Snyder transition spokesman Bill Nowling, a State House veteran who has worked for Republicans in both the House and Senate, said the governor-elect is fully aware of how lobbyists can hurt – or help – his efforts to reinvent the economically struggling state.
“It’s not that he doesn’t think special interests have a role in the process. They do,” Nowling said Friday. “But he wanted to be able to stand up and say, ‘Look, I’m not beholden to anyone except the voters.'”
Bill Nowling is correct. We should especially consider that in many cases a good lobbying firm will have resources, especially for research, that a legislator cannot and will not possess on his own.

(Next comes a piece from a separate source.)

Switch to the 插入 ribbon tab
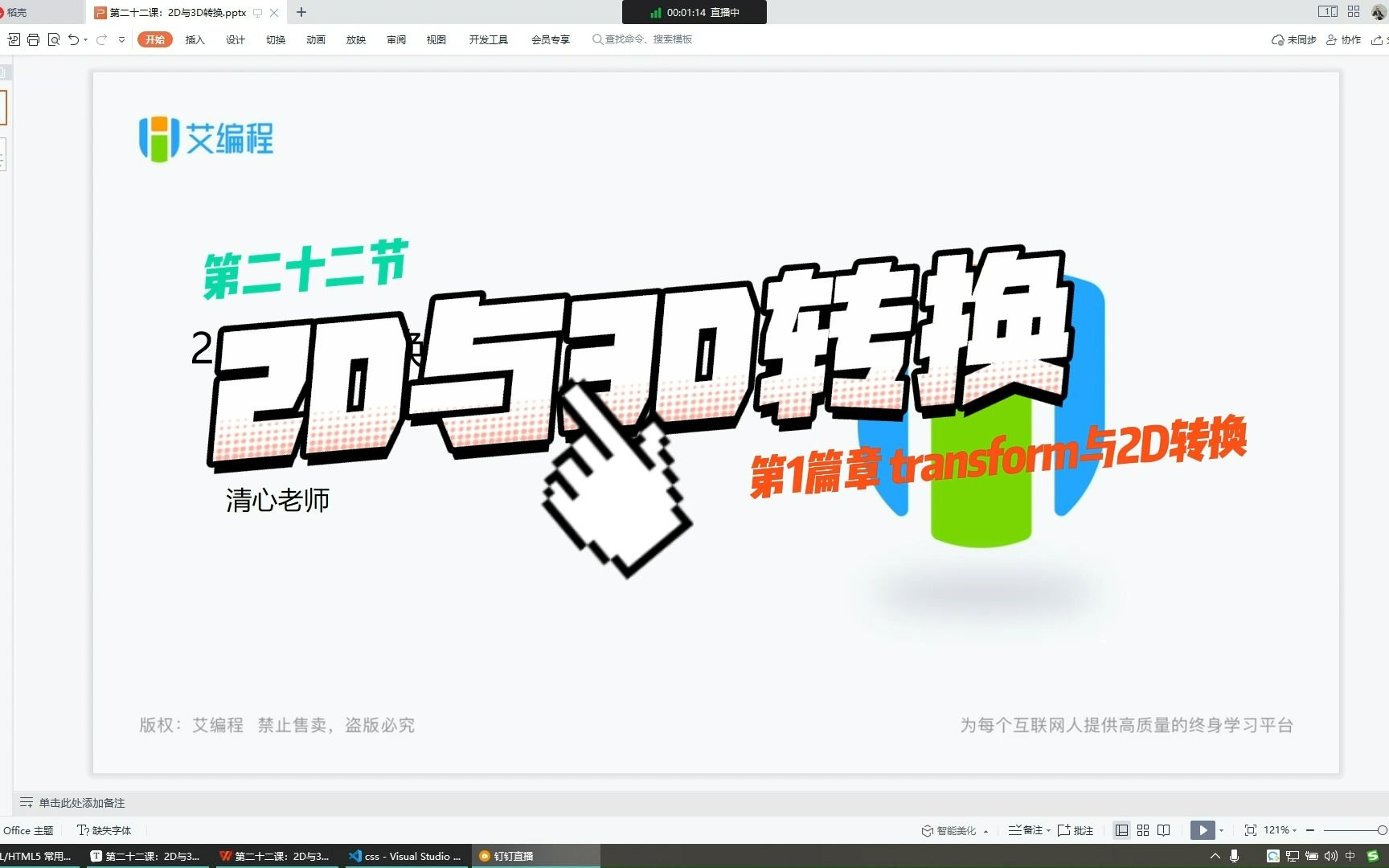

Typically the media and a particular lobbyists’ philosophical or political opponent will slander the whole idea and practice of lobbyists when, and only when, it is politically useful to vilify the use of the First Amendment. Besides, every citizen has an interest in these legislators, regardless of campaign contributions and it is in every citizen’s best interest to have a voice to speak in State Representatives’ ears.
Michigan had 2,783 registered lobbyists last year, 500 more than in 1999, according to secretary of state figures. That means there are nearly 20 lobbyists for every lawmaker. Lobbyists last year spent nearly $12 million more annually than they did in 2001, a 59 percent increase, according to the campaign finance network.
Some Capitol regulars work for big multi-client lobbying firms such as Karoub Associates, which hosted Tuesday’s freshman caucus event with Snyder at its offices a half-block east of the Capitol. Others represent businesses or unions
It’s a service and everyone has a right to it.
multi-client firm Governmental Consultant Services Inc…. boasts in its company brochure that its “strong working relationships with all the political powerbrokers in Michigan … lend you valuable access to the Governor, Speaker of the House, Senate Majority Leader and other such political leaders of our state, which is vital to realizing your legislative goals.”
It also boasts it has access to a network of powerful political action committees – ones that can donate campaign cash to friendly lawmakers and top state officials. Especially for House members who must run for re-election every two years, those donations can be critical.
Nell Kuhnmuench, one of GCSI’s five directors and a lobbyist for more than 20 years, said hiring a lobbyist is sometimes the only way a business, group or individual can make sure their voice is heard at the Capitol.
“In our world, we have laws and regulations. And every time the Legislature writes a law, every time a regulation is adopted, it impacts some entity or someone, or both,” she said. “There are a lot of lobbyists … because there are a lot of people who are impacted by government decisions, but also because one interest may differ from another.
“Those interests want to make sure they’re heard as decisions are being made,” she said.
Many lobbyists will play a more prominent role in the months ahead as they work to get new lawmakers up to speed on a dizzying number of issues. Twenty-nine out of 38 senators and more than 50 lawmakers in the 110-member House will be new in 2011. As Tuesday’s breakfast showed, lobbyists already are reaching out to them.
Despite that lobbyists are only accountable to those paying them and not to the general public (although some special interests groups are issue advocacy groups and are not working on behalf of private enterprise, so they are answerable only to donors and I suppose a board of directors, depending on circumstance) we should give them some benefit of the doubt as their honor lies in the strength of contracts and frankly presuming that all lobbyists are evil, although many are, is just the height of cynicism.
On the other hand, there are honest advocates who work to further bad ideas and terrible, destructive policy, that they honestly believe is good and beneficial to the country and/or state. These should be thwarted. There are also people lobbying for good things that are doing so using dishonest practices and they should be held accountable.